I always imagined I’d end my days in a booktower and lo and behold, here I am. Well, not exactly a tower so much as a shabby house bursting at the seams with paperbacks, cats and not a lot else. Picture me if you choose as an old, old lady with long, long white hair – the way Rapunzel might have looked if the prince had taken a wrong turning in the magic forest and never actually got round to standing at the foot of the tower and calling up:

Rapunzel, Rapunzel, let down your hair, so that I may climb the golden stair

 So here I am in my fantasy tower, my crabby old fingers scribbling and scrabbling far in to the night with a goose-feather pen.
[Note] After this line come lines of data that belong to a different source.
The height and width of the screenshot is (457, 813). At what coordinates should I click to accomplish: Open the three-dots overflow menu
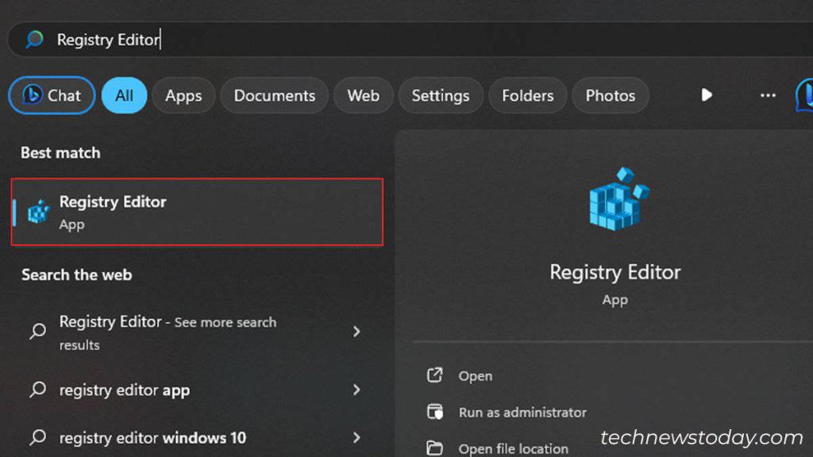[x=767, y=95]
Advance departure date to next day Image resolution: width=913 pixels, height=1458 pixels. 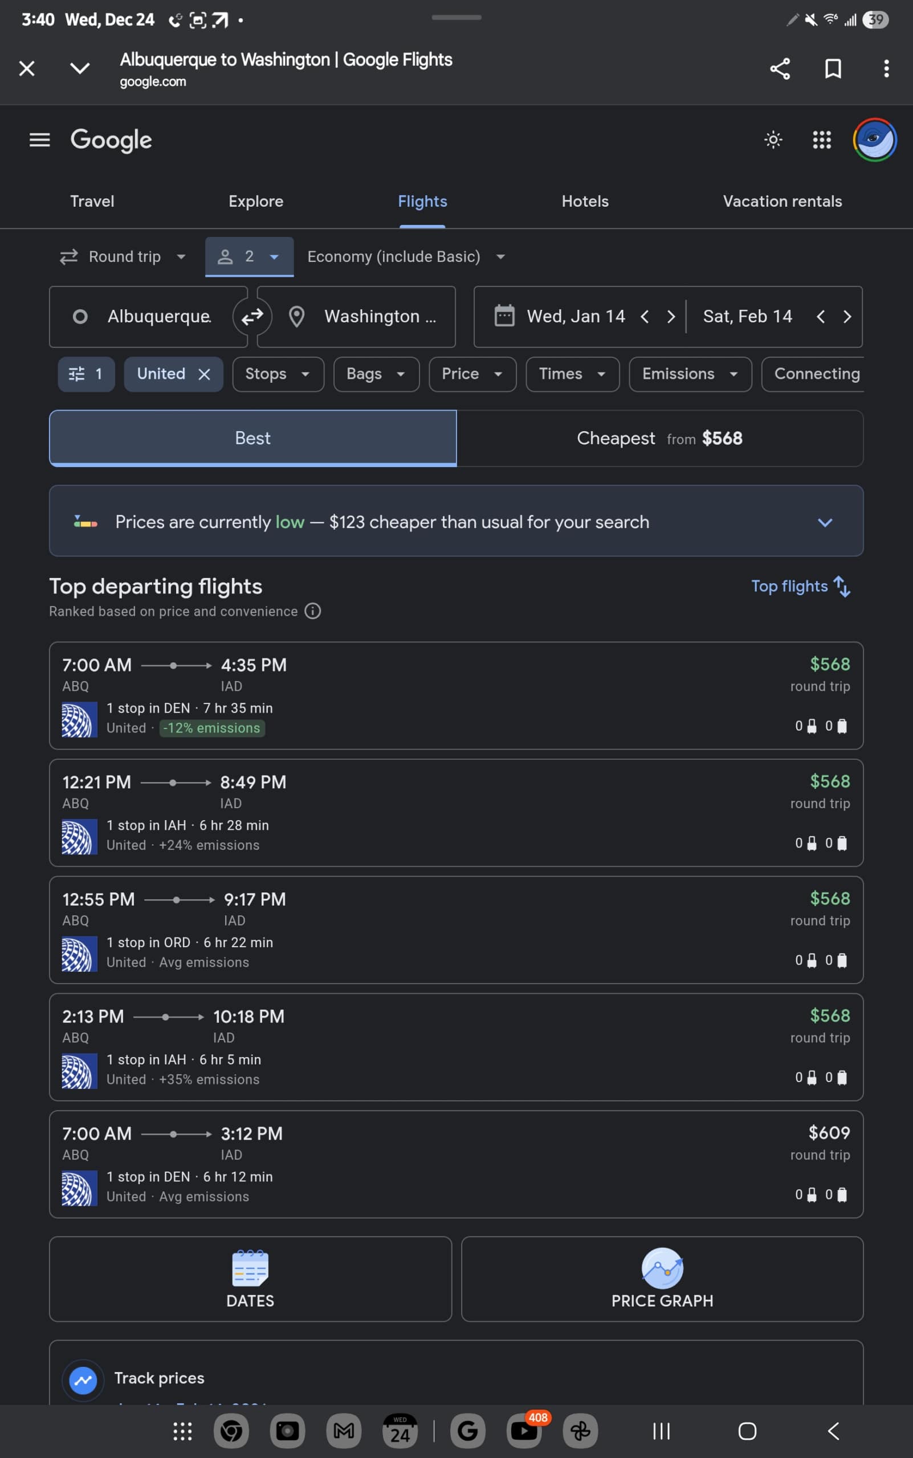tap(671, 317)
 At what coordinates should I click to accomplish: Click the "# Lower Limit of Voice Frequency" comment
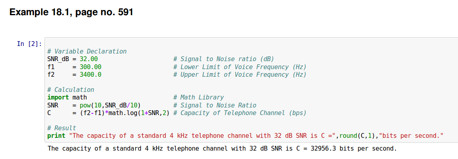pos(240,67)
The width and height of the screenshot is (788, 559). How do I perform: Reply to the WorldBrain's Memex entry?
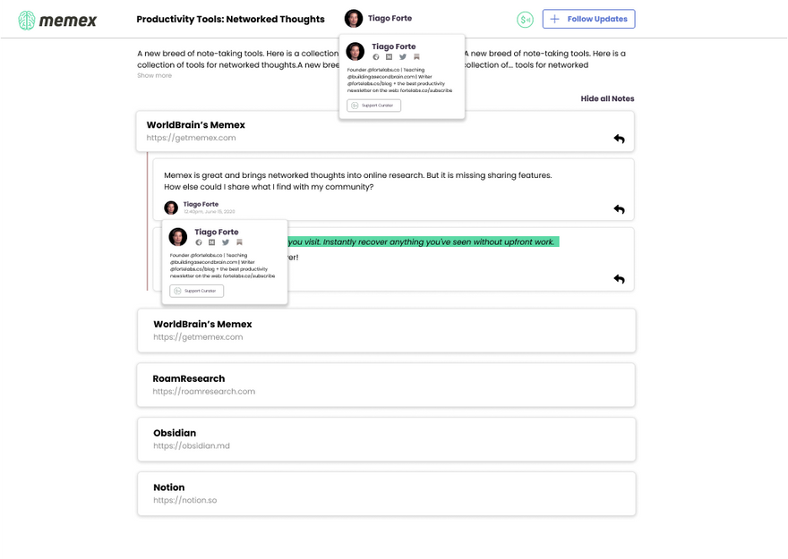click(x=619, y=139)
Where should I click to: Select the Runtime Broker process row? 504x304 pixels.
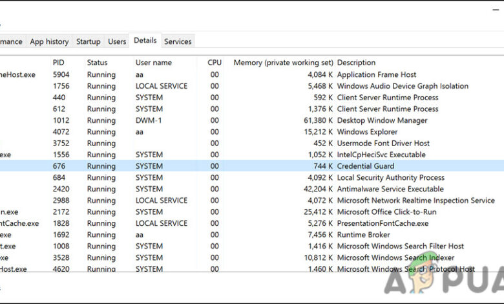tap(363, 235)
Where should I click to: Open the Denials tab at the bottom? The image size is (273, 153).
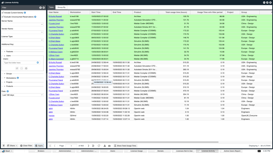pos(160,151)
Of course there is the problem of what to do with all the scribbled and scrabbled stuff once scribbled and scrabbled. I thought it over and the answer came to me – blog. After all

Those who can, do/Those who can’t, blog

In this recurring dream or fantasy of mine the tower is made of monstrous blocks of stone, smooth and perfectly cylindrical, and on the inside all the way round it are narrow shelves. The tower is lined with books. Stone stairs go up and up – and up and up – and the top is open to the sky.

Sometimes in my dreams – and this is where it does begin to take on a nightmarish aspect – I carry on climbing and climbing, further and further away from the earth, from everything. In the upper reaches there begin to be windows hewn from the stone, but they have no glass in them and the cold wind rushes in. Outside now it is snowing and all I can see is a night sky full of stars. Both stars and stairs keep multiplying, and I never reach the top. And what if I do? What then? Am I to jump?

stairway to heaven

If you’ve ever seen the 1946 David Niven film A Matter of Life and Death (US: Stairway to Heaven) with its escalator between life and the after-life, and that creepy mingle-mangle music – that’s approximately the feeling.

There are, as far as I can tell, no other people in the universe/alternative reality that contains my booktower. I could always see how lonely this was scenario going to be, but it also seemed inevitable. And, to be honest, something of a relief. No other people. Yay!

You may think I’m a bit on the autistic side, but I would say not. I think I’m just somewhat specialised. I’ve been here such a long time – it feels like lifetime after lifetime. This time around perhaps I’m taking a lifetime out. Dreaming of Rabbits, like Old Rufus.

(More of Old Rufus to come, no doubt.)

And then there’s the Prince of Aquitaine à la tour abolie… but time’s wingèd chariot and all that. He and Gérard de Nerval, his poet, will need to be the subject of another post.